A further check is made of the data values in the changed record if the data values meet specific criteria. For example, filter 310 may check a column entitled “claim_time” to determine whether the indicated event occurred at least six months ago. Further, if the event is marked as ‘D’, for delete, and the claim_time is at least six months ago, then filter 310 may determine the change is a “data purging” change. Filter 310 then causes the deletion of the record that happened at least six months ago. Filter 310 further submits a “delete request” with the change. However, the delete action will happen in memory and not from a disk. In this case, the change is not physically inserted into the change table and no actual delete action is recorded. However, if the data does not meet the specific filter criteria, the data is applied to Change Table 440.



FIG. 5 illustrates an exemplary flow chart of the processing 500 in accordance with the principles of the invention. In this example, an event such as an Insert, Update or Delete entry is detected at block 510, a conventional capture program scans the changes into a transaction log and records the changes in a Change Data Table and a UOW Table at block 520. The entries into the Change Data Table are scanned or reviewed using a trigger program, which is shown in more detail in block 540. In this exemplary embodiment, trigger program 540 determines whether the data in the CD Table match, in this illustrative case, two specific filter criteria, i.e., the entry is marked as a “delete” entry, i.e., “D”, at block 545, and the last stored time is at least 6 months prior to the current time (or date) at block 550. If the entry matches the illustrated criteria, the record is deleted from the Change Data Table at block 555. Otherwise, the process exits and the entry in the Change Data Table is stored on disk. As previously discussed, the changes are further forwarded to other systems in the network.



FIG. 6 illustrates a system 600 for implementing the principles of the invention as depicted in the exemplary processing shown in FIG. 5. In this exemplary system embodiment 600, input data is received from sources 605 over network 650 and is processed in accordance with one or more software programs executed by processing system 610. The results of processing system 610 may then be transmitted over network 670 for viewing on display 680, reporting device 690 and/or a second processing system 695.

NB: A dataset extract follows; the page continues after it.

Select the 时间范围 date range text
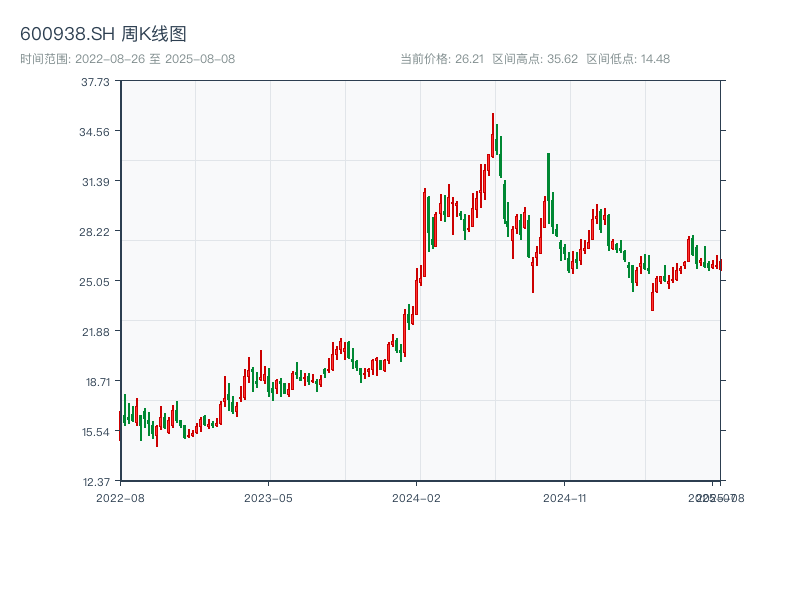The height and width of the screenshot is (600, 800). [128, 59]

More specifically, processing system 610 includes one or more input/output devices 640 that receive data from the illustrated source devices 605 over network 650. Processor system 610 may be representative of a handheld calculator, special purpose or general purpose processing system, desktop computer, laptop computer, palm computer, or personal digital assistant (PDA) device, etc., as well as portions or combinations of these and other devices that can perform the operations illustrated in FIG. 5. The received data is then applied to processor 620, which is in communication with input/output device 640 and memory 630. Input/output device 640, processor 620 and memory 630 may communicate over a communication medium 625. Communication medium 625 may represent a communication network, e.g., ISA, PCI, PCMCIA bus, one or more internal connections of a circuit, circuit card or other device, as well as portions and combinations of these and other communication media.


In one embodiment, processor 620 may include code which, when executed, performs the operations illustrated herein. The code may be contained in memory 630, read/downloaded from a memory medium such as a CD-ROM or floppy disk represented as 683, or provided by manual input device 685, such as a keyboard or a keypad entry, or may read data from a magnetic or optical medium (not shown) which is accessible by processor 620, when needed. Information items provided by input devices 683, 685 and/or a memory medium may be accessible to processor 620 through input/output device 640, as shown. Further, the data received by input/output device 640 may be immediately accessible by processor 620 or may be stored in memory 630. Processor 620 may further provide the results of the processing shown herein to display 680, recording device 690 or a second processing unit 695 through I/O device 640.


As one skilled in the art would recognize, the terms processor, processing system, computer or computer system may represent one or more processing units in communication with one or more memory units and other devices, e.g., peripherals, connected electronically to and communicating with the at least one processing unit. Furthermore, the devices may be electronically connected to the one or more processing units via internal busses, e.g., ISA bus, microchannel bus, PCI bus, PCMCIA bus, etc., or one or more internal connections of a circuit, circuit card or other device, as well as portions and combinations of these and other communication media, or an external network, e.g., the Internet and Intranet. In other embodiments, hardware circuitry may be used in place of or in combination with software instructions to implement the invention. For example, the elements illustrated herein may also be implemented as discrete hardware elements or may be integrated into a single unit.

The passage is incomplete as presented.